Moving with Pets

Moving with Pets

Pets present their own difficulties when you’re trying to move to a new home. Not only can a cat, dog or other animal be a nuisance when you’re trying to pack or prepare for a move, they also have a very special set of needs when it comes to transporting them to a new house. Moving can be a scary or even dangerous process for an animal, and it’s important to do everything you can to make sure their move is as safe and comfortable as yours is. Here are a few ideas you can incorporate into your move in order to help your pet have a relatively enjoyable moving experience:

  • Make sure your pet has identification. Even if you don’t normally have an identifying tag on your animal – for instance, if you have an indoor-only cat – you’ll want to put something on a collar to identify your pet and their new address before you move.

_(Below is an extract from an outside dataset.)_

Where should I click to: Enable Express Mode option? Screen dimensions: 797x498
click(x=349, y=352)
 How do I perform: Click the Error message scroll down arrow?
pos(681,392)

Unfortunately, mistakes do happen, and if your pet should end up getting lost or running away, you’ll want to make sure anyone who might find them can easily return your pet to its new home.

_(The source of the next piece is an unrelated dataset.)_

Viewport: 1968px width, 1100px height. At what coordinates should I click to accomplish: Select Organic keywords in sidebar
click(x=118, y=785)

  • Check the applicable animal laws in your new home. If you’re moving over provincial or international borders, there’s always a chance that there are different laws in your new location when it comes to the transport or housing of animals. Even for cats and dogs, there may be a quarantine period that you’ll need to observe in some areas. With more exotic pets, it’s doubly important to do your due diligence here.
  • Watch your pet’s behavior. While your pet won’t understand exactly what’s going on, they’re likely to get the impression that something major is changing – especially after you begin packing in earnest. This can lead to a very nervous or anxious animal, which may increase the chances of bad behavior or even running away. If you have a pet that’s having an especially difficult time dealing with a move, it may be best to keep them in a carrier or otherwise confined during the most hectic parts of the move.

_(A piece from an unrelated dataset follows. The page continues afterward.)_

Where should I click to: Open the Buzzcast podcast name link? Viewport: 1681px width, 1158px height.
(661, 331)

  • Transport your pet safely. Make certain that you have a comfortable and safe carrier for your cat or dog, and that you take any necessarily precautions when moving other pets. In most situations, pets should travel with the family, rather than on a moving van.
  • Slowly integrate your pet into your new home. If you have an indoor pet, this will be a fairly easy process; let your cat or dog explore your home, and make sure your cat knows where the new litter box is located. For pets that go outdoors, only allow them outside under supervision for the first couple of weeks, since they may not yet understand where “home” is in their new neighborhood.